Written task — Reproduce the rows verbatim from the first line down to the line containing "point(61,20)", including both of those lines.

*****

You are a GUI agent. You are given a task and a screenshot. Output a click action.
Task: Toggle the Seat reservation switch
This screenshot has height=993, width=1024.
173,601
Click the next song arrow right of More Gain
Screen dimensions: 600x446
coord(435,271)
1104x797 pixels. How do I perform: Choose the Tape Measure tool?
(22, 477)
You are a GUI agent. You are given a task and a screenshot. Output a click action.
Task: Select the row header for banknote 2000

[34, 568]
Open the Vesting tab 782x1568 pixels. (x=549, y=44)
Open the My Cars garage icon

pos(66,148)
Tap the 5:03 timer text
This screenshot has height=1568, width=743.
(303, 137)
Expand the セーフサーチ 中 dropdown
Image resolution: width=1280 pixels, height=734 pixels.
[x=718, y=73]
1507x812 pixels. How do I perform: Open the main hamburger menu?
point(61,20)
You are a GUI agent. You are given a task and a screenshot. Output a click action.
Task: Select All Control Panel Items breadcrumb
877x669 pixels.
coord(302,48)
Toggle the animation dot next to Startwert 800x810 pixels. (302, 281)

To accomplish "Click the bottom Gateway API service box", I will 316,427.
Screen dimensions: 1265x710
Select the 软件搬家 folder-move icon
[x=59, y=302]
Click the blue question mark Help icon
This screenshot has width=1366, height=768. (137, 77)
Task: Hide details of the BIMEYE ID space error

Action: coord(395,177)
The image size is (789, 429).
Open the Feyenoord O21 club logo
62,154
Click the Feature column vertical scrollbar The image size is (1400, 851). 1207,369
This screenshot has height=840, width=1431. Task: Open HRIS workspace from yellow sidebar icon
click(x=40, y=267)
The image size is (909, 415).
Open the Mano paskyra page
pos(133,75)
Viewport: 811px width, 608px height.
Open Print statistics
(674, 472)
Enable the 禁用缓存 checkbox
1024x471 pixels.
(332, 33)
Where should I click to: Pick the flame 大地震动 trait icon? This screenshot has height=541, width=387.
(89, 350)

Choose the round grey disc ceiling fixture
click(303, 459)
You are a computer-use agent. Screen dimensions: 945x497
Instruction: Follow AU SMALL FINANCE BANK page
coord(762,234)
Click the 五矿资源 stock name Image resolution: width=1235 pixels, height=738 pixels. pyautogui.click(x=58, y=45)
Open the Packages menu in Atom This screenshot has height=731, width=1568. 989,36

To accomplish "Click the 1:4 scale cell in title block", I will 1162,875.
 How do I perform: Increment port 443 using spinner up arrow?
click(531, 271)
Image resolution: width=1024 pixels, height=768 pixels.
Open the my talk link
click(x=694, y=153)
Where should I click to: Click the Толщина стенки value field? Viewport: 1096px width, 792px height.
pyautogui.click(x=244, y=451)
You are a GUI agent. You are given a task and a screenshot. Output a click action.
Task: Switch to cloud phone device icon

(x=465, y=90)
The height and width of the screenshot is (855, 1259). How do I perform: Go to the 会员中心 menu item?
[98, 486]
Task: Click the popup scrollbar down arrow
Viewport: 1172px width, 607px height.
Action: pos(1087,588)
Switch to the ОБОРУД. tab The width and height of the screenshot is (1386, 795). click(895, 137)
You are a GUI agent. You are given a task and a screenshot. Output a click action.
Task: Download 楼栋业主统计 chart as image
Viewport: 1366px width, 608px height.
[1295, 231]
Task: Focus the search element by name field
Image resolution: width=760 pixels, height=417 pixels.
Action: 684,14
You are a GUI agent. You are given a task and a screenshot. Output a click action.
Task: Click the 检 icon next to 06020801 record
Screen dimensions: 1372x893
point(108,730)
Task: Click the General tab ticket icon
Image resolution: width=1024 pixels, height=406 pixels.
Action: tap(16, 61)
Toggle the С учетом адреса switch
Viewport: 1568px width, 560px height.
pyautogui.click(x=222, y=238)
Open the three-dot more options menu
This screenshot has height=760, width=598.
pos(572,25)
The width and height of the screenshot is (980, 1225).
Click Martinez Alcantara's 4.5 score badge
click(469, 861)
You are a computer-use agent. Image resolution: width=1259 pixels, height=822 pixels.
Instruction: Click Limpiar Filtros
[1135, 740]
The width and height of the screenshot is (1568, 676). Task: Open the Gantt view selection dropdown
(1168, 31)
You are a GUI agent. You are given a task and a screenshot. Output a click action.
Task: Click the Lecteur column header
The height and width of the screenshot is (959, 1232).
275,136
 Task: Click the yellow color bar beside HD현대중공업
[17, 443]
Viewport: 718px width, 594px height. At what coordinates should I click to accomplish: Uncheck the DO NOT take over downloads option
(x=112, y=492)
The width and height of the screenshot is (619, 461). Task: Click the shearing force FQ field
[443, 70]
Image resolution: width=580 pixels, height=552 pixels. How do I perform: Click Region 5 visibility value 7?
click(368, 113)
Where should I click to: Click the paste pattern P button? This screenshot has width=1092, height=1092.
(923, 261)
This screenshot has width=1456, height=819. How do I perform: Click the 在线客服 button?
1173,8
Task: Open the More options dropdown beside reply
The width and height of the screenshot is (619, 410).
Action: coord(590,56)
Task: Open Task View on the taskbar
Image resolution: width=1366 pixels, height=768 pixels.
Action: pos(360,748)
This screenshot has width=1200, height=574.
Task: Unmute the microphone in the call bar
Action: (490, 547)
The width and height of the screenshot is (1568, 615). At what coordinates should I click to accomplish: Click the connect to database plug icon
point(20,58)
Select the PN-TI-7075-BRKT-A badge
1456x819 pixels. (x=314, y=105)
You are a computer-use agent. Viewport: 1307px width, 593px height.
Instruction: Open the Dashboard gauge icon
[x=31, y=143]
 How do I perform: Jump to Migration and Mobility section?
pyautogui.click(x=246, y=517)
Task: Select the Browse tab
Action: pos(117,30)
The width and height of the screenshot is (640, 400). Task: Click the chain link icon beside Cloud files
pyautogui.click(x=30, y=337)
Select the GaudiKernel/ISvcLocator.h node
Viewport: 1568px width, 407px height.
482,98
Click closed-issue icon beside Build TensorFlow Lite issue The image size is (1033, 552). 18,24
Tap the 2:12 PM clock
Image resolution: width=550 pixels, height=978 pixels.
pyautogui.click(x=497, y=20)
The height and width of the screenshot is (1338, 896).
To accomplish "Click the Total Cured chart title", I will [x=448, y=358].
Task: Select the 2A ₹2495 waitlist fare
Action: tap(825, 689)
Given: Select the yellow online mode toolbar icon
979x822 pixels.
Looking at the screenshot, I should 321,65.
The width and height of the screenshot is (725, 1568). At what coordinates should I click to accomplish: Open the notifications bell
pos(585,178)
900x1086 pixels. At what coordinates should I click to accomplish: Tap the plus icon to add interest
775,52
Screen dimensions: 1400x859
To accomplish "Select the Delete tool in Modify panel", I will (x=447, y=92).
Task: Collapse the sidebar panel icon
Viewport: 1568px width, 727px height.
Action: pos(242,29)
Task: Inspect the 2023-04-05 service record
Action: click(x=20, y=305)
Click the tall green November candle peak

*****

Written answer —
You are a GUI agent. You are given a task and a screenshot. Output a click action.
Task: Toggle the Seat reservation switch
This screenshot has height=993, width=1024.
173,601
Click the next song arrow right of More Gain
Screen dimensions: 600x446
coord(435,271)
1104x797 pixels. How do I perform: Choose the Tape Measure tool?
(22, 477)
You are a GUI agent. You are given a task and a screenshot. Output a click action.
Task: Select the row header for banknote 2000

[34, 568]
Open the Vesting tab 782x1568 pixels. (x=549, y=44)
Open the My Cars garage icon

pos(66,148)
Tap the 5:03 timer text
This screenshot has height=1568, width=743.
(303, 137)
Expand the セーフサーチ 中 dropdown
Image resolution: width=1280 pixels, height=734 pixels.
[x=718, y=73]
1507x812 pixels. How do I perform: Open the main hamburger menu?
point(61,20)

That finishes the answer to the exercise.